The sooner the better

The sooner you put your money to work, the more time it has to grow and ultimately give you the best opportunity to achieve your investment goals.

At FinNest Financial, our ongoing support ensures that your money is invested wisely and continues to be the right investment for what you would like to achieve.  It’s a process that takes discipline and vigilance from the FinNest team and it’s a key part of the support we provide our happy clients. Click here to see some examples of the wonderful outcomes we have provided to our clients.

To find out how we can help you plan a successful retirement, call 07 3831 7629 or email us today.

 

Case Studies

How the right advice can help

You can use a number of strategies to achieve your Investing goals. The following case studies provide examples of this.

Dean and Jenny are in their 30s and have a four-month-old baby, Alice. To ensure they’ll be able to afford Alice’s education, Dean and Jenny decide to start a dedicated savings plan. They estimate that by the time Alice is 11 they will need to have saved $84,000 (in today’s dollars) to meet her annual private high school fees of around $14,000 for six years.

Dean and Jenny choose a managed fund with a regular savings plan option. They kick off their savings with a lump sum of $5,000 and decide to invest a further $460 every month. Based on projected earnings of 7.7% pa and taking inflation of 3.0% pa into consideration, this means they should accumulate around $86,000 in 11 years.

If Dean and Jenny keep the savings plan going for the entire 11 years, they will be well placed to fund Alice’s private high school education when the time comes.
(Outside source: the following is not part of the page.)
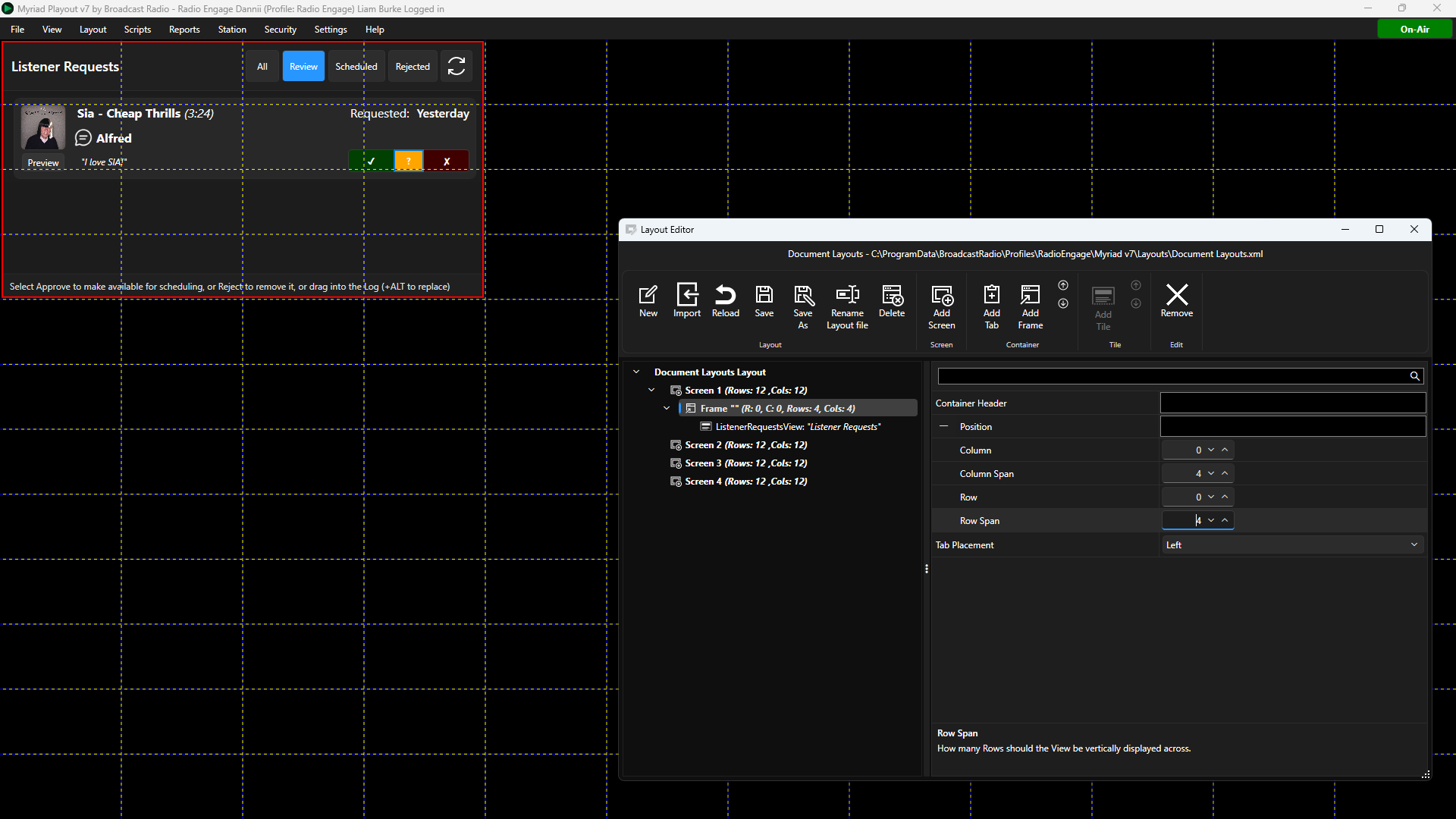Approve the Sia request with green tick
Image resolution: width=1456 pixels, height=819 pixels.
point(371,161)
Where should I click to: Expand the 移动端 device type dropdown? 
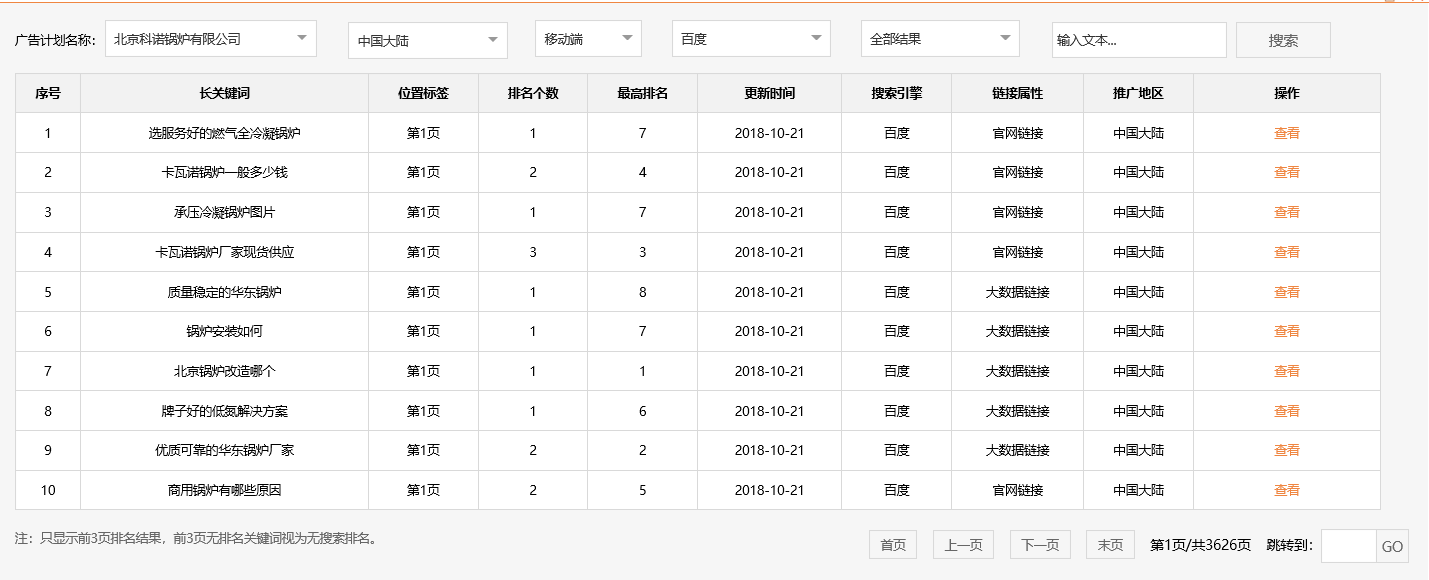tap(588, 38)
By maintaining the discipline of making monthly investments without touching these savings, Dean and Jenny will reap a great reward from compounding interest. This occurs when you leave the interest you earn in the account, so that you begin earning interest on your interest. The effect may be small at first, but if you leave the interest to accumulate in the account it can gradually snowball over time and significantly boost your savings.

Notes
1.     The estimated balance required and estimated school fees are in today’s dollars. 2.     The projected earnings of 7.7% are after fees and before taxes have been taken into account. No allowance has been made for taxation, including capital gains tax on investment earnings. Please remember fees and taxes have an impact on long-term returns.
Disclaimer
This case study and any graphs or examples included in this case study are for illustrative purposes only and are based on specific assumptions and calculations. Individual circumstances may vary and this will alter the outcome. The case study does not represent any forecast or guarantee on return.
The information provided on this website is intended to provide general information only and the information has been prepared without taking into account any particular person’s objectives, financial situation or needs. Before acting on such information, you should consider the appropriateness of the information having regard to your personal objectives, financial situation or needs. In particular, you should obtain professional advice before acting on the information contained on this website and review the relevant Product Disclosure Statement (PDS).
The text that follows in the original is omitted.